Sydney and Melbourne coach poaching?

By TheBeautifulGame / Roar Pro

Each new season brings a number of changes with it. Players and managers are constantly under pressure to perform or face the looming threat of contract termination.

The countries two biggest clubs, Melbourne Victroy and Sydney FC, currently find themselves without a coach after inconsistent seasons.

Following the success of Central Coast and Brisbane Roar the A-League has learned the value of good coaches and what they can do to a club.

Rumours surround both clubs, suggesting Sydney may be close to signing Graham Arnold and that Melbourne Victory is also making a play for Ange Postecoglou.

These bigger clubs have traditionally relied on proven personnel to satisfy the high expectations of their fans and rarely take risks in fear of failure.

However, given the youthful nature of the A-League, should smaller clubs be shielded from larger clubs in order to be allowed to grow and develop?

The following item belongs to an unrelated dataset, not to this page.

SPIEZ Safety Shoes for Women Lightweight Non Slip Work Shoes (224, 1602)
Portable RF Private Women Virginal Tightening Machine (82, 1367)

Specifically, should the FFA introduce rules to protect smaller clubs losing their coaches and other staff?

The Crowd Says:

2012-04-05T03:49:36+00:00

Ngod

Guest


Clubs sign players from other clubs all the time, and now that we have more coaches gaining reputation within the league, that will become a factor as well. I find it surprising that the comments always seem to be about 'poaching' when it's a 'big club.' A couple of seasons ago supposedly cash strapped Brisbane Roar signed Mark Jurman from Sydney by offering him well and above his market value. How did they afford to do that, well they were spending someone else's money (the FFA) So remember that supposed big clubs have private owners who expect value for money on their signings. Big club, small club, there are advantages and disadvantages to both. 'Big' clubs with rich owners might offer more to successful local coaches, but that's an important step in getting more local coaches into senior roles. Brisbane did well by strategically becoming a 'small club' for a while after they screwed their supporters over, allowing them to recruit using someone else's money, leveraging proposed losses in revenue from the introduction of new teams in gold coast and townsville to extract more funds from the FFA. Any coincidence that both those clubs are no longer with us?

2012-04-04T06:04:12+00:00

JohnL

Guest


If clubs overseas can buy troophies, then clubs here will try to do the same.

2012-04-04T04:32:51+00:00

whiskeymac

Guest


CCM has a great finals history - albeit no GF winners they have been the premiers twice and runners up a lot, plus more successful in the ACL and yet are still considered the runt of the litter - i assume the idea of being a big club is the postcode not the achievements nor the structure, and on this basis then SFC is a big club and woefully short of reaching its true potential. Still the new kid on the block might help focus things.

2012-04-04T02:37:09+00:00

Matt F

Roar Guru


I see no reason for clubs to be shielded from losing staff. If another club can offer them more cash, or a return home, or whatever other reason that may convince a coach to leave, I don't see why they shouldn't be allowed to do a deal. besides as of right now neither of them have actualy moved.....yet Surely you're not suggesting that Brisbane is a small club? They had the second largest attendance figures in the league this season and are odds on to host their second straight GF. Then there's the fact that they're owned by an Indonesian Mining consortium so they're not exactly broke anymore. The Mariners might be strapped for cash right now but reports are that a Russian group is very close to taking them over as well.

2012-04-04T02:29:28+00:00

Matt F

Roar Guru


If you go on crowd figures for the season the Sydney is indeed bigger then Perth, though not Brisbane. Or Newcastle for that matter. On A-League success Sydney's 2 GF wins would place them very high up as well.

2012-04-04T01:58:51+00:00

whiskeymac

Guest


Sydney has potential to be one of the 2 biggest clubs but are they really bigger than Brisbane at the moment? Or Perth? what are the criteria - crowds, success or media bias?